▸ Aim of the exercise: Type again, exactly, the lines below from the start through the line that includes "You are a computer-use agent. Viewport: 650px".

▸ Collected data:
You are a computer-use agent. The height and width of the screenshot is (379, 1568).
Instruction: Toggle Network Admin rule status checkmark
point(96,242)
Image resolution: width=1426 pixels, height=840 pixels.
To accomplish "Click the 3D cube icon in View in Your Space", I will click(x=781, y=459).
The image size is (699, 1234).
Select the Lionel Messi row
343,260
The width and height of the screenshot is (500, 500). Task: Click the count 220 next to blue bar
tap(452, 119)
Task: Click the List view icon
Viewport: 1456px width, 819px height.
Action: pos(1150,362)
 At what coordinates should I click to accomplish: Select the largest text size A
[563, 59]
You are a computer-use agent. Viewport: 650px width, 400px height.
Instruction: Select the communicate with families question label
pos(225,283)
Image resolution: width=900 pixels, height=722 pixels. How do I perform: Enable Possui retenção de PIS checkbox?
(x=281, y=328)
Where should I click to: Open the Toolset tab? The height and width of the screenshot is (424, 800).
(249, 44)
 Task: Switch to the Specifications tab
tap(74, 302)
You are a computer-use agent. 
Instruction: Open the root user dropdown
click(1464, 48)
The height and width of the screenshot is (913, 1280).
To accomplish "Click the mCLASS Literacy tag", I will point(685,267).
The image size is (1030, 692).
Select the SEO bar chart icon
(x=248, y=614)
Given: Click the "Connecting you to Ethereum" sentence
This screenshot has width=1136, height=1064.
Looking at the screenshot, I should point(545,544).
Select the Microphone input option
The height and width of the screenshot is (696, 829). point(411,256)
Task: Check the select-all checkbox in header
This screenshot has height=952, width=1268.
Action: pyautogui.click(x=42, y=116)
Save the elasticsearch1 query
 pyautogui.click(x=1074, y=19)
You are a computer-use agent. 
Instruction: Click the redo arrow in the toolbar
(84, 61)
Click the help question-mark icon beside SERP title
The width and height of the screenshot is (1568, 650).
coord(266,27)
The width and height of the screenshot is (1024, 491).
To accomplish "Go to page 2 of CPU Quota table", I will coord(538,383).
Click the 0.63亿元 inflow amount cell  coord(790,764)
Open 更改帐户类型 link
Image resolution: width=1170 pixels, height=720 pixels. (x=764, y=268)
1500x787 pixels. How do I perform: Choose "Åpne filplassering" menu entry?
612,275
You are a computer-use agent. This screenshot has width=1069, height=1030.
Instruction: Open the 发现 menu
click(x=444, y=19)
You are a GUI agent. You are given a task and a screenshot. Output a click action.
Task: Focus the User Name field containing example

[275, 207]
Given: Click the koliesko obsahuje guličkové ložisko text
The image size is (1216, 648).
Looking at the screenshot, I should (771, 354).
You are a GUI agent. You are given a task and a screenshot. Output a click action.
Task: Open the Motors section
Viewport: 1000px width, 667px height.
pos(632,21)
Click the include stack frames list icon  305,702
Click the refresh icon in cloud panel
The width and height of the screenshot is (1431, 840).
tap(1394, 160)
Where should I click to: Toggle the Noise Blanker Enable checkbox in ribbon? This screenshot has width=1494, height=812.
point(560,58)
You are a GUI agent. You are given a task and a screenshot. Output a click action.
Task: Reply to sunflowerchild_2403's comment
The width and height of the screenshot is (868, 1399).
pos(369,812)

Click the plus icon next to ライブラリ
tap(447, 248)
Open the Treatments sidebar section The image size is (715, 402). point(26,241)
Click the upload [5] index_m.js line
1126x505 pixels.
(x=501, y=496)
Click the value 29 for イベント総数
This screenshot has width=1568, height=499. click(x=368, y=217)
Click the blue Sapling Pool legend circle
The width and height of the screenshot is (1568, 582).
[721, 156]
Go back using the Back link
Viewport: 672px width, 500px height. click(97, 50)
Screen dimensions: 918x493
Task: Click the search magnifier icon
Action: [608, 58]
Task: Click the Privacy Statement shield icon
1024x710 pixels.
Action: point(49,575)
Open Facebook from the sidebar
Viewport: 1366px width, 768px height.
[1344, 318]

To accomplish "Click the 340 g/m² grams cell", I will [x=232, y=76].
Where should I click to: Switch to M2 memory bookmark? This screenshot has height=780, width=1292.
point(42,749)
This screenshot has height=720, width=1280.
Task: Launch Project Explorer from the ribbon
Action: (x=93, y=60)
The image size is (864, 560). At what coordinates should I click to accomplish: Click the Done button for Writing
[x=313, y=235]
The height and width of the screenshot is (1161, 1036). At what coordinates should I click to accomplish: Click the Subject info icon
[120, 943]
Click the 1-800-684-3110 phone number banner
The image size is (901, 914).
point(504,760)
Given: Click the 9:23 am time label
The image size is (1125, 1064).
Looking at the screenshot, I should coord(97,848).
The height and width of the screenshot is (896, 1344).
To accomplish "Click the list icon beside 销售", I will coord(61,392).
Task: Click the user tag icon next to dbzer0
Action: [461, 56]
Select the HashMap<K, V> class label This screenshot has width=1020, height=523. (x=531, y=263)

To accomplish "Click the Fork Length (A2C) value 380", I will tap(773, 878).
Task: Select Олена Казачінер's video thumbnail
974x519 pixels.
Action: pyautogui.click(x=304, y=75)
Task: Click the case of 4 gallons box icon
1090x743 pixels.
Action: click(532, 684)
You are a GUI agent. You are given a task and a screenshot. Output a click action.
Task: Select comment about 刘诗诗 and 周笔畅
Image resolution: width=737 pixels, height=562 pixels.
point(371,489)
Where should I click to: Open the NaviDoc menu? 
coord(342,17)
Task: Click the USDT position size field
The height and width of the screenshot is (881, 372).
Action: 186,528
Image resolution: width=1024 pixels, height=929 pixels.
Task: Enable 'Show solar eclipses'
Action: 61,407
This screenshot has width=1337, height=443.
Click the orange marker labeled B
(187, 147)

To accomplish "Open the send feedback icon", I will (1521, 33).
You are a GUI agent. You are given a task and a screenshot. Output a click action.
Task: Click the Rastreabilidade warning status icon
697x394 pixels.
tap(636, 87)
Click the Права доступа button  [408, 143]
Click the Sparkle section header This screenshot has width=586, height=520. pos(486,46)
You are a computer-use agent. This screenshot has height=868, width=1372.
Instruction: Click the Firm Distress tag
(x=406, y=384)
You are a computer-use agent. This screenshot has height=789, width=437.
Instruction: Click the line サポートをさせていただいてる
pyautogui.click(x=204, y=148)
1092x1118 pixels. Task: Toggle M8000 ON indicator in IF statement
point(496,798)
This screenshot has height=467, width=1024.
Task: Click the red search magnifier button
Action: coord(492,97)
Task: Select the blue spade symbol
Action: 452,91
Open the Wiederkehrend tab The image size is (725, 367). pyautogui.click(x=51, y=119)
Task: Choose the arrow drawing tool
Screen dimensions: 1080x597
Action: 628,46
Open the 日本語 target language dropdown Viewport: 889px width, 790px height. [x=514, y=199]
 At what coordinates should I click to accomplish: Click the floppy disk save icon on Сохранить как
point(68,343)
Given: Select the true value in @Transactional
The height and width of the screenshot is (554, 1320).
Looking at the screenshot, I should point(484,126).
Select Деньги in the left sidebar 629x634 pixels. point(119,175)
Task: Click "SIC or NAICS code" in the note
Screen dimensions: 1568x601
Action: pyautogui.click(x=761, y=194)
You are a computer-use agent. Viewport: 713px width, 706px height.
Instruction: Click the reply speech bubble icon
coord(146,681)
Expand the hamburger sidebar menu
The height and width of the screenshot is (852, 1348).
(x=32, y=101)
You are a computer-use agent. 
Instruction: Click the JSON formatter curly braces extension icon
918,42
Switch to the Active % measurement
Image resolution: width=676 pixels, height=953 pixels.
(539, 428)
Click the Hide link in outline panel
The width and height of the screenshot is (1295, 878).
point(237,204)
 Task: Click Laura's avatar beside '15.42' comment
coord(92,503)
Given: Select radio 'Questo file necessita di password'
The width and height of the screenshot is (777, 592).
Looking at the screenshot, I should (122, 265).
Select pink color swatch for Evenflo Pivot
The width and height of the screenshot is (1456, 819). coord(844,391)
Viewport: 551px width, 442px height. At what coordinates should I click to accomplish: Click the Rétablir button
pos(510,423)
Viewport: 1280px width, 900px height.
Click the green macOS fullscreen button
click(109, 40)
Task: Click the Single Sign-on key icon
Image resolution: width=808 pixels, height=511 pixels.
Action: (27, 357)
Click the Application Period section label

▸ Answer box:
You are a computer-use agent. The height and width of the screenshot is (379, 1568).
Instruction: Toggle Network Admin rule status checkmark
point(96,242)
Image resolution: width=1426 pixels, height=840 pixels.
To accomplish "Click the 3D cube icon in View in Your Space", I will click(x=781, y=459).
The image size is (699, 1234).
Select the Lionel Messi row
343,260
The width and height of the screenshot is (500, 500). Task: Click the count 220 next to blue bar
tap(452, 119)
Task: Click the List view icon
Viewport: 1456px width, 819px height.
Action: pos(1150,362)
 At what coordinates should I click to accomplish: Select the largest text size A
[563, 59]
You are a computer-use agent. Viewport: 650px width, 400px height.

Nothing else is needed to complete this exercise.